In packet-switched networks, packets move in and out of the buffers and queues of switching devices as they traverse the network. In fact, a packet-switched network is often referred to as a "network of queues." A characteristic of packet-switched networks is that packets may arrive in bursts from one or more sources. Buffers help routers absorb bursts until they can catch up. If traffic is excessive, buffers fill up and new incoming packets are dropped. Increasing the size of the buffers is not a solution, because excessive buffer size can lead to excessive delay.

Congestion typically occurs where multiple links feed into a single link, such as where internal LANs are connected to WAN links. Congestion also occurs at routers in core networks where nodes are subjected to more traffic than they are designed to handle. TCP/IP networks such as the Internet are especially susceptible to congestion because of their basic connection- less nature.
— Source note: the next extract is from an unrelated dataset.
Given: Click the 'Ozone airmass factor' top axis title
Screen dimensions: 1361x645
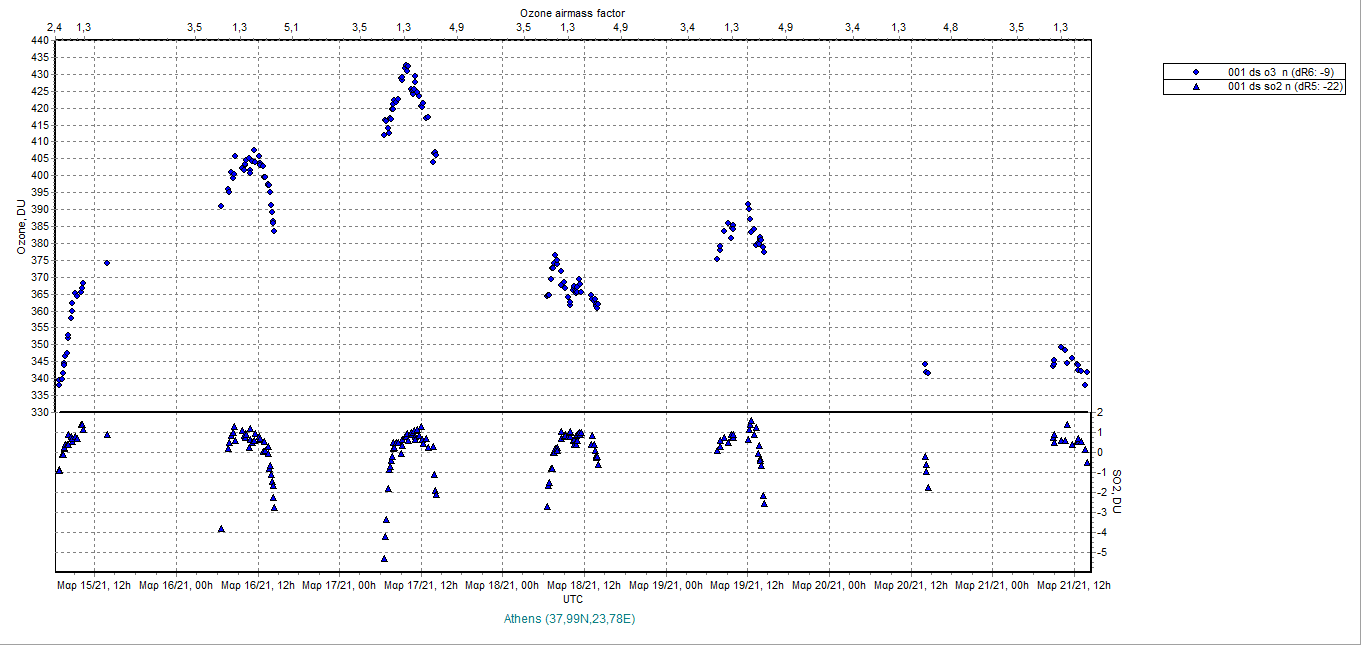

There are no virtual circuits with guaranteed bandwidth. Packets are injected by any host at any time, and those packets are variable in size, which make predicting traffic patterns and providing guaranteed service impossible. While connectionless networks have advantages, quality of service is not one of them.

Shared LANs such as Ethernet have their own congestion control mechanisms in the form of access controls that prevent multiple nodes from transmitting at the same time. See "Access Methods" and "MAC (Media Access Control)."

The following basic techniques may be used to manage congestion.

  • End-system flow control     This is not a congestion control scheme, but a way to prevent the sender from overrunning the buffers of the receiver. See "Flow-Control Mechanisms."

  • Network congestion control  In this scheme, end systems throttle back in order to avoid congesting the network. The mechanism is similar to end-to-end flow controls, but the intention is to reduce congestion in the network, not the receiver.

  • Network-based congestion avoidance     In this scheme, a router detects that congestion may occur and attempts to slow down senders before queues become full.

  • Resource allocation     This technique involves scheduling the use of physical circuits or other resources, perhaps for a specific time period. A virtual circuit, built across a series a switches with a guaranteed bandwidth is a form of resource allocation. This technique is difficult, but can eliminate network congestion by blocking traffic that is in excess of the network capacity. A list of related topics may be found on the related entries page.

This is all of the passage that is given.